=== Consignes de travail ===
**a)** Relevez dans l'extrait d'arrêt chacune des sommes que le jugement du Conseil de Prud'hommes a condamné la société SOGAL FABRICATION à verser à Madame H..., avec leur objet.
**b)** Traduisez en anglais la phrase suivante de l'extrait d'arrêt : « L'ordonnance de clôture a été rendue le 12 février 2019 et l'affaire a été fixée à plaider le 25 mars 2019. »
**c)** Prolongez l'extrait d'arrêt en reprenant après sa dernière phrase.

La décision a été notifiée aux parties par lettre recommandée avec demande d'accusé de réception le 6 septembre 2017.

La SASU ETABLISSEMENTS SOGAL FABRICATION représentée par son conseil, a interjeté appel de la décision en sa globalité par déclaration en date du 26 septembre 2017.

Par conclusions récapitulatives en date du26 avril 2018, par l'intermédiaire de son conseil, la SASU ETABLISSEMENTS SOGAL FABRICATION demande à la Cour d'appel de :

' Infirmer le jugement du Conseil de Prud'hommes de VALENCE du 5 septembre 2017 en ce qu'il a dit que le licenciement de Madame H... était sans cause réelle et sérieuse et en ce qu'il a condamné la société SOGAL FABRICATION à verser à Madame H... les sommes suivantes:

- 20.000 € de dommages et intérêts pour licenciement sans cause réelle et sérieuse,

- 3.676 € d'indemnité compensatrice de préavis,

- 367,60 € au titre des congés payés afférents,

- 3.676 € de dommages et intérêts pour non-respect de la priorité de réembauchage,

- 7.352 € de dommages et intérêts pour situation de harcèlement et de discrimination,

- 750 € sur le fondement de l'article 700 du CPC.

Et, statuant à nouveau, il est demandé à la Cour de dire et juger Madame

H... infondée en ses demandes et l'en débouter.

' Dire et juger recevable et bien fondée a société ETABLSSEMENTS SOGAL FABRICATION en ses demandes reconventionnelles,

' Condamner Madame H... à payer à la société ETABLISSEMENTS SOGAL FABRICATION la somme de 3.000 € au titre de l'article 700 du CPC ainsi qu'aux entiers dépens

Par conclusions en réponse en date du 16 mars 2018 Mme H..., par l'intermédiaire de son conseil demande à la Cour d'appel de :

' confirmer le jugement du le conseil des prud'hommes en date du 5 septembre 2017

' condamné la SASU ETABLISSEMENTS SOGAL FABRICATION à lui payer la somme de 1.000€ sur le fondement de l'article 700 du code de procédure civile

L'ordonnance de clôture a été rendue le 12 février 2019 et l'affaire a été fixée à plaider le 25 mars 2019.

=== Données fournies ===
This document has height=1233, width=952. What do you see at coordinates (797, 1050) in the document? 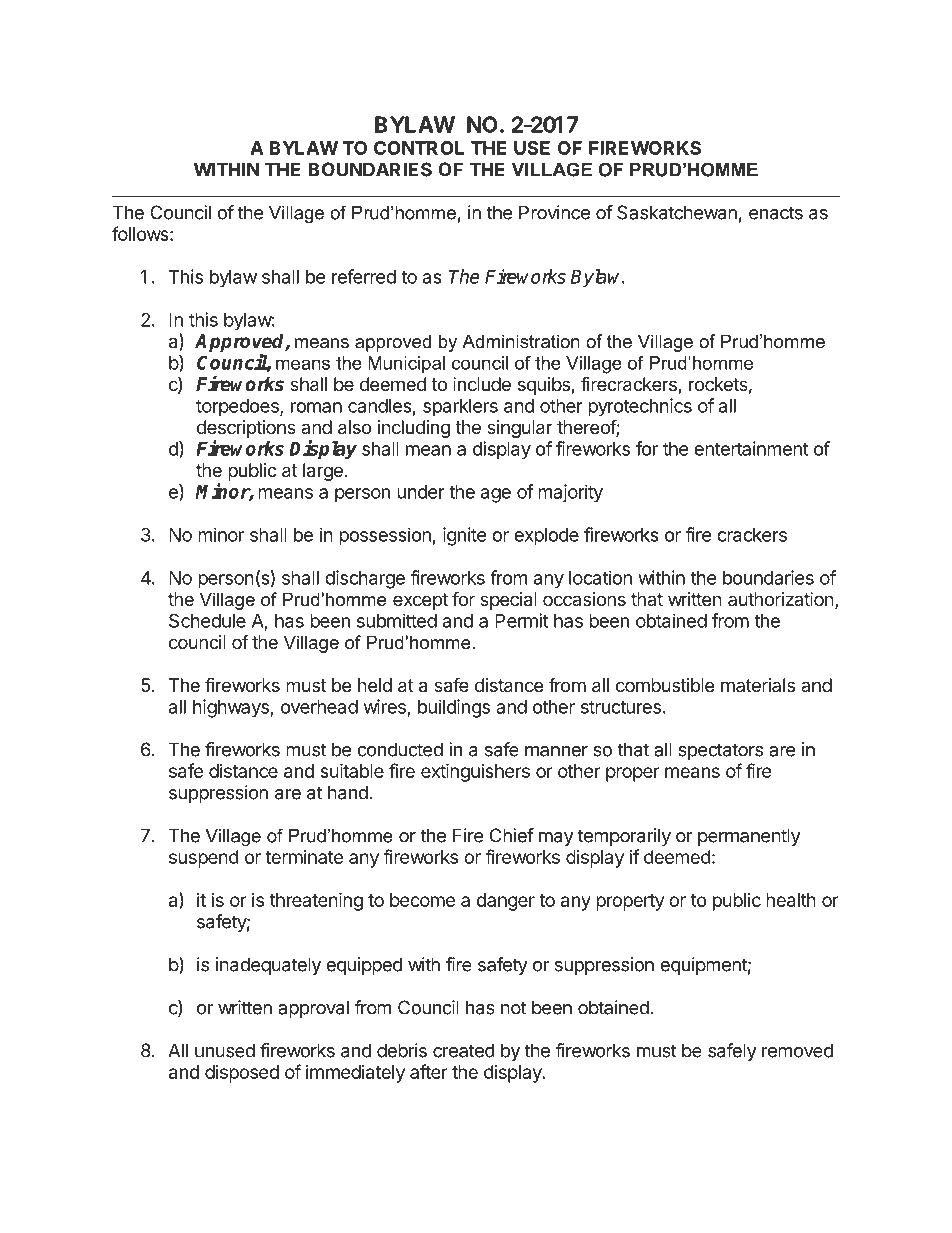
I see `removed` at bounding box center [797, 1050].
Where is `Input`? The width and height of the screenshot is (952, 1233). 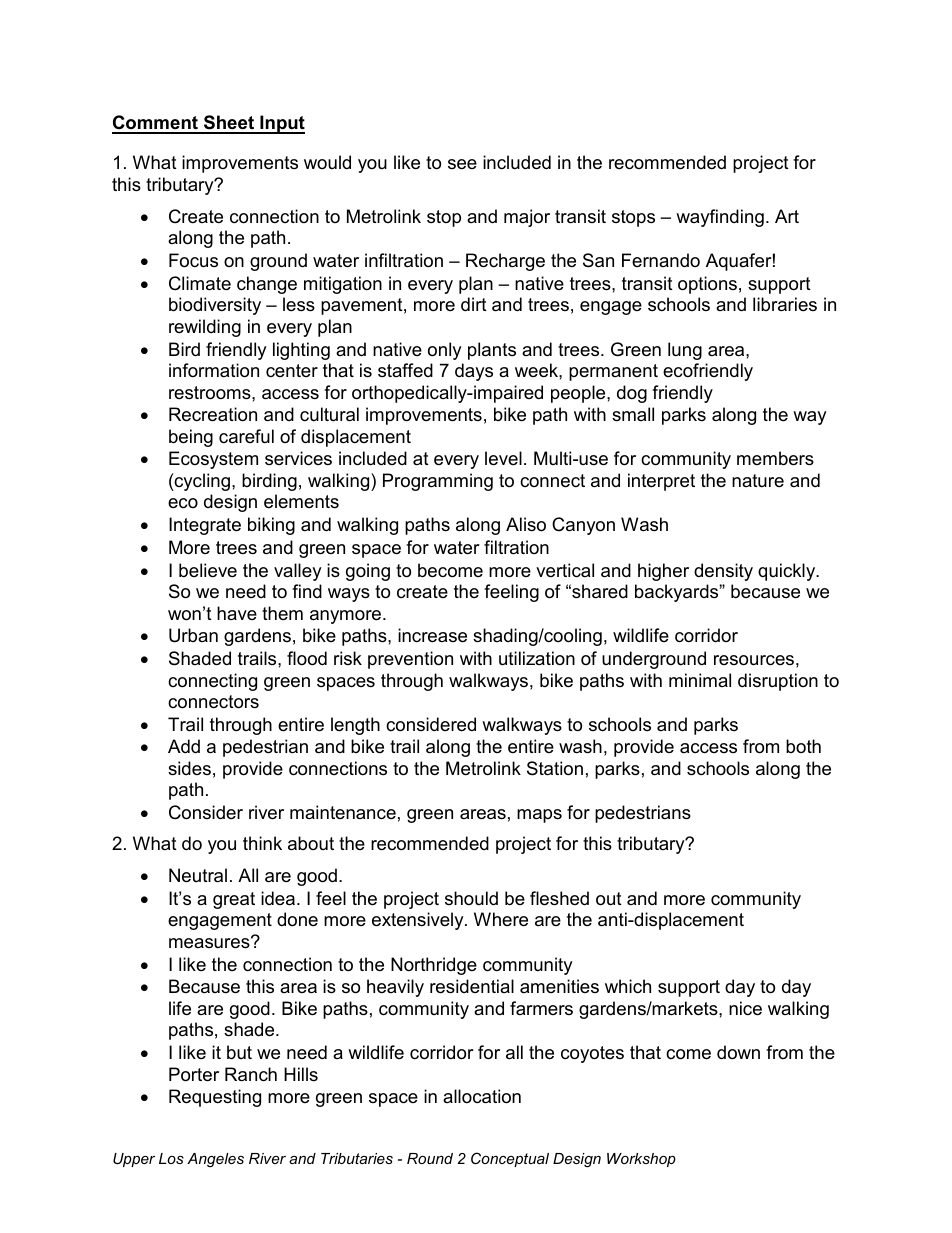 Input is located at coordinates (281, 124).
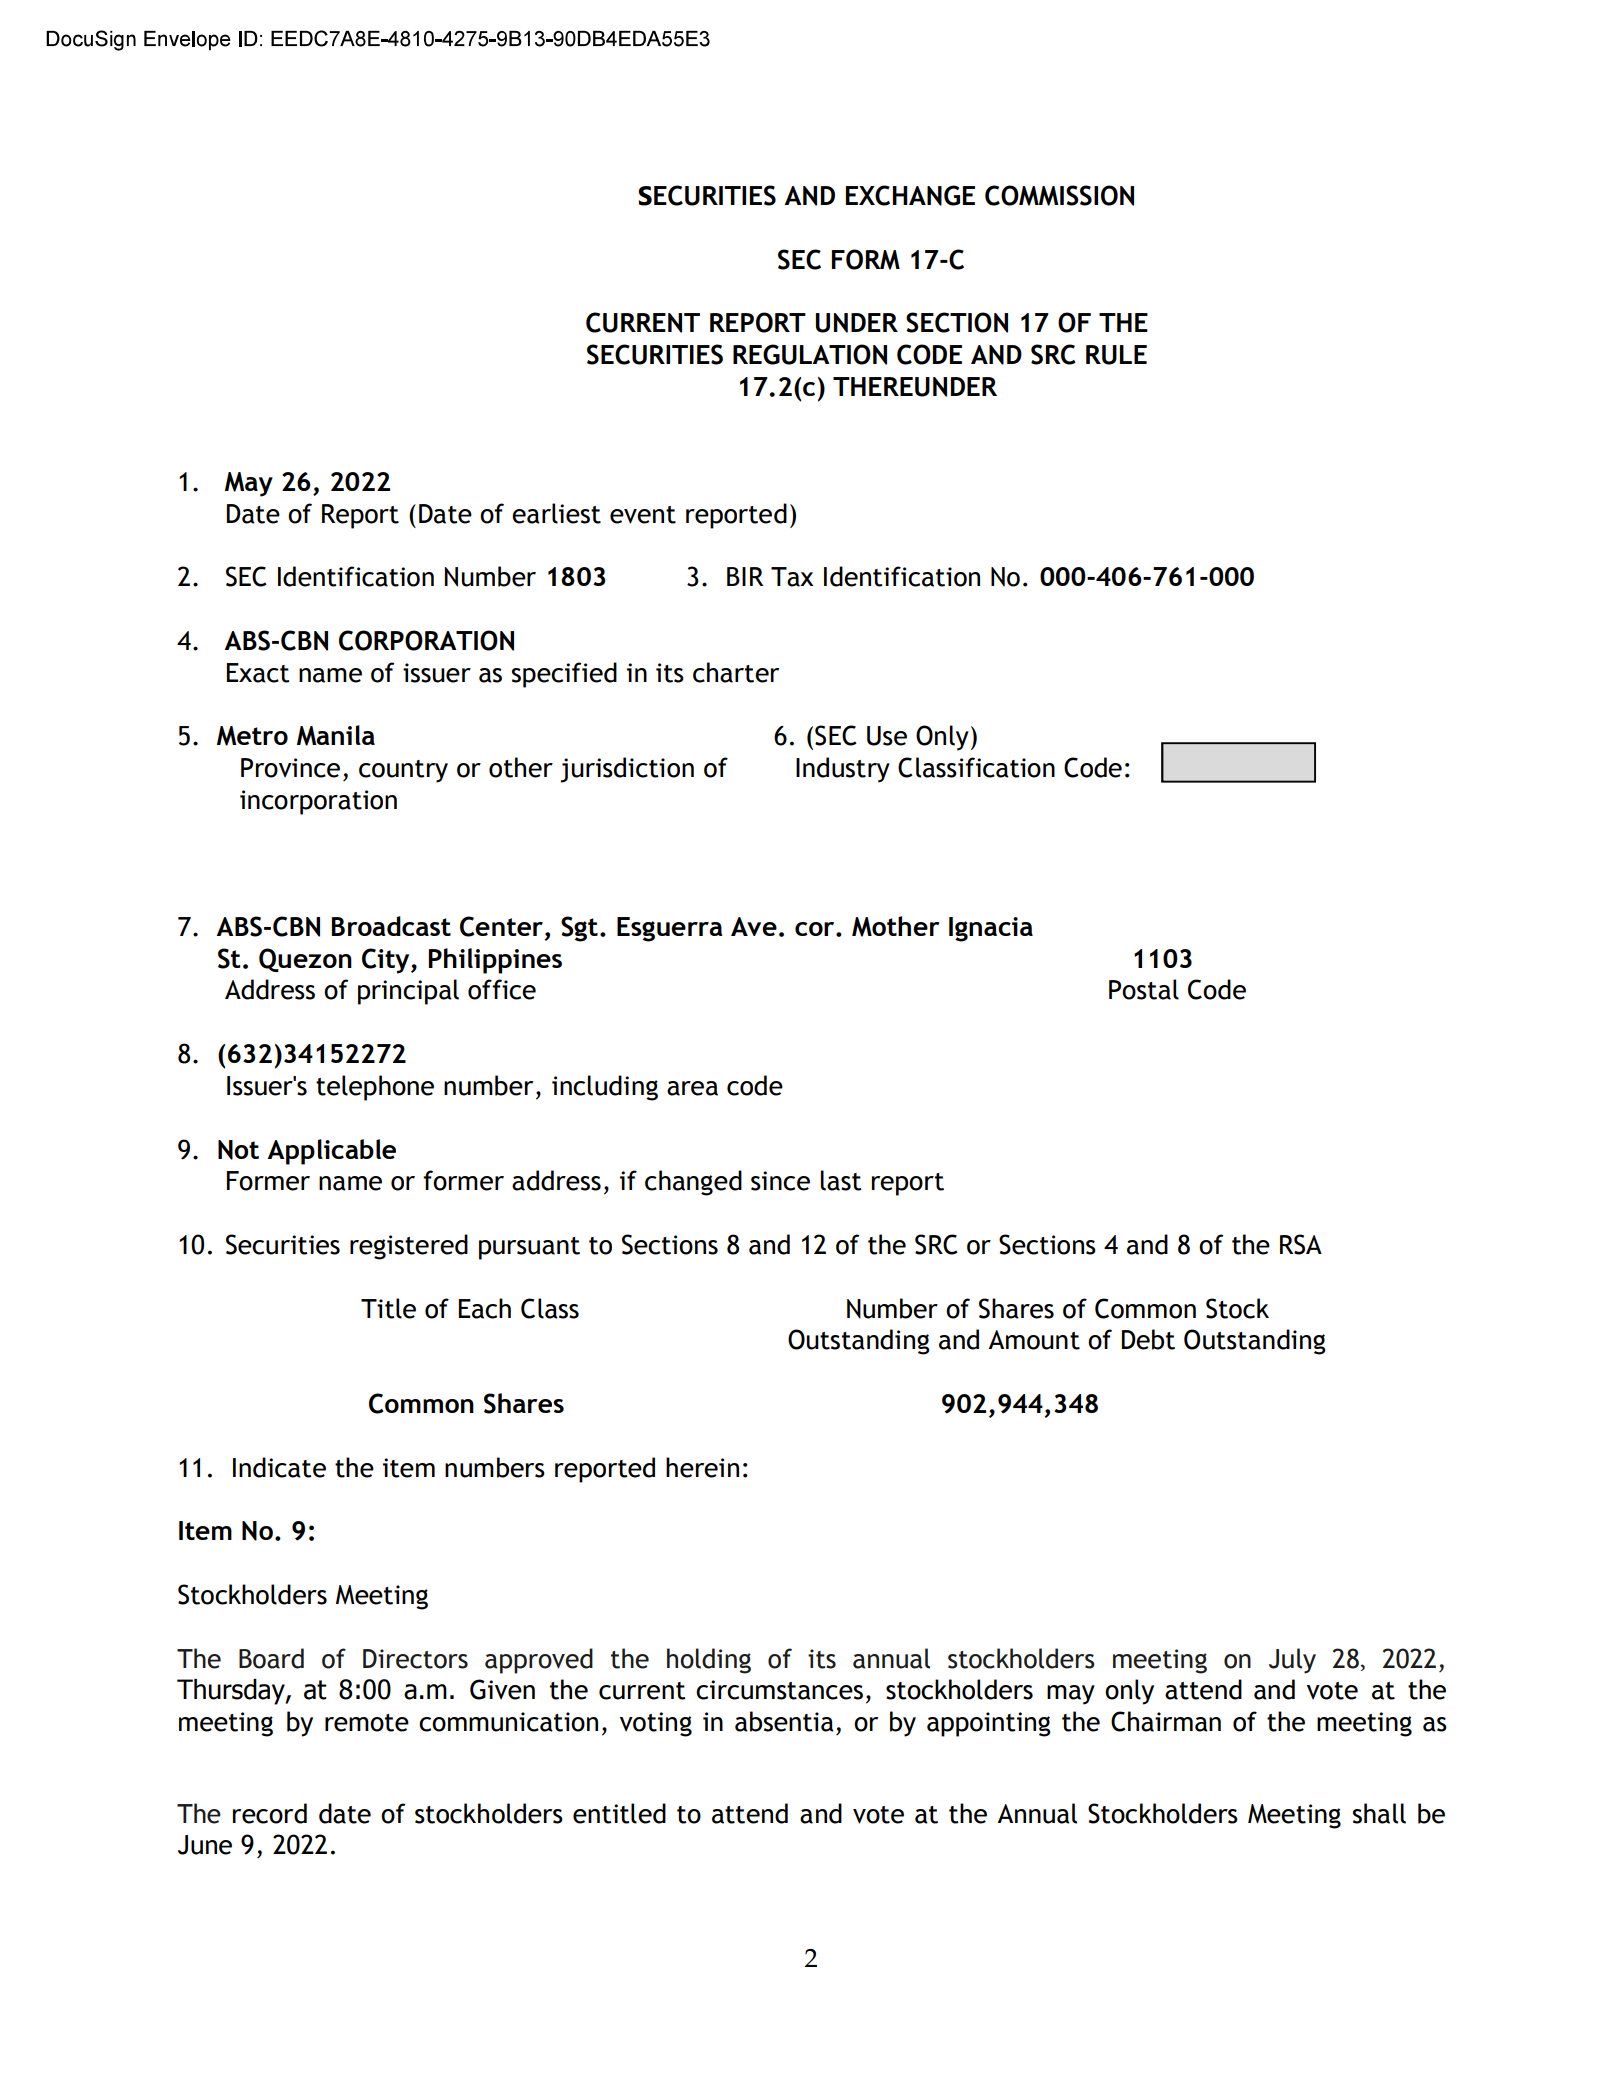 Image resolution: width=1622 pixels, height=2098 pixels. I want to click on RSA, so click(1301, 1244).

=== Corrigé ===
**a)**
- 20.000 € de dommages et intérêts pour licenciement sans cause réelle et sérieuse
- 3.676 € d'indemnité compensatrice de préavis
- 367,60 € au titre des congés payés afférents
- 3.676 € de dommages et intérêts pour non-respect de la priorité de réembauchage
- 7.352 € de dommages et intérêts pour situation de harcèlement et de discrimination
- 750 € sur le fondement de l'article 700 du CPC

**b)** The closing order was issued on February 12, 2019, and the case was set for oral argument on March 25, 2019.

**c)**
Pour un plus ample exposé des faits, de la procédure et des moyens des parties, la cour se réfère à la décision attaquée et aux dernières conclusions déposées.

Le délibéré est fixé au 28 mai 2019 par mise à disposition au greffe.

SUR QUOI :

Sur l'exécution du contrat de travail, le harcèlement moral et les discriminations :

Sur le harcèlement moral :

Aux termes des articles L.1152-1 et L. 1152- 2 du code du travail, aucun salarié ne doit subir les agissements répétés de harcèlement moral qui ont pour objet ou pour effet une dégradation de ses conditions de travail susceptible de porter atteinte à ses droits et à sa dignité, d'altérer sa santé physique ou mentale ou de compromettre son avenir professionnel et aucun salarié, aucune personne en formation ou en stage ne peut être sanctionné, licencié ou faire l'objet d'une mesure discriminatoire, directe ou indirecte, notamment en matière de rémunération, de formation, de reclassement, d'affectation, de qualification, de classification, de promotion professionnelle, de mutation ou de renouvellement de contrat pour avoir subi ou refusé de subir des agissements répétés de harcèlement moral ou pour avoir témoigné de tels agissements ou les avoir relatés

Suivants les dispositions de l'article L1154-1 du même code, lorsque le salarié établit la matérialité de faits précis et concordants constituant selon lui un harcèlement, il appartient au juge d'apprécier si ces éléments, pris dans leur ensemble, permettent de présumer l'existence d'un harcèlement moral; dans l'affirmative, il appartient ensuite à l'employeur de prouver que ces agissements ne sont pas constitutifs d'un tel harcèlement et que sa décision est justifiée par des éléments objectifs étrangers à tout harcèlement et le juge forme sa conviction après avoir ordonné, en cas de besoin, toutes les mesures d'instruction qu'il estime utiles.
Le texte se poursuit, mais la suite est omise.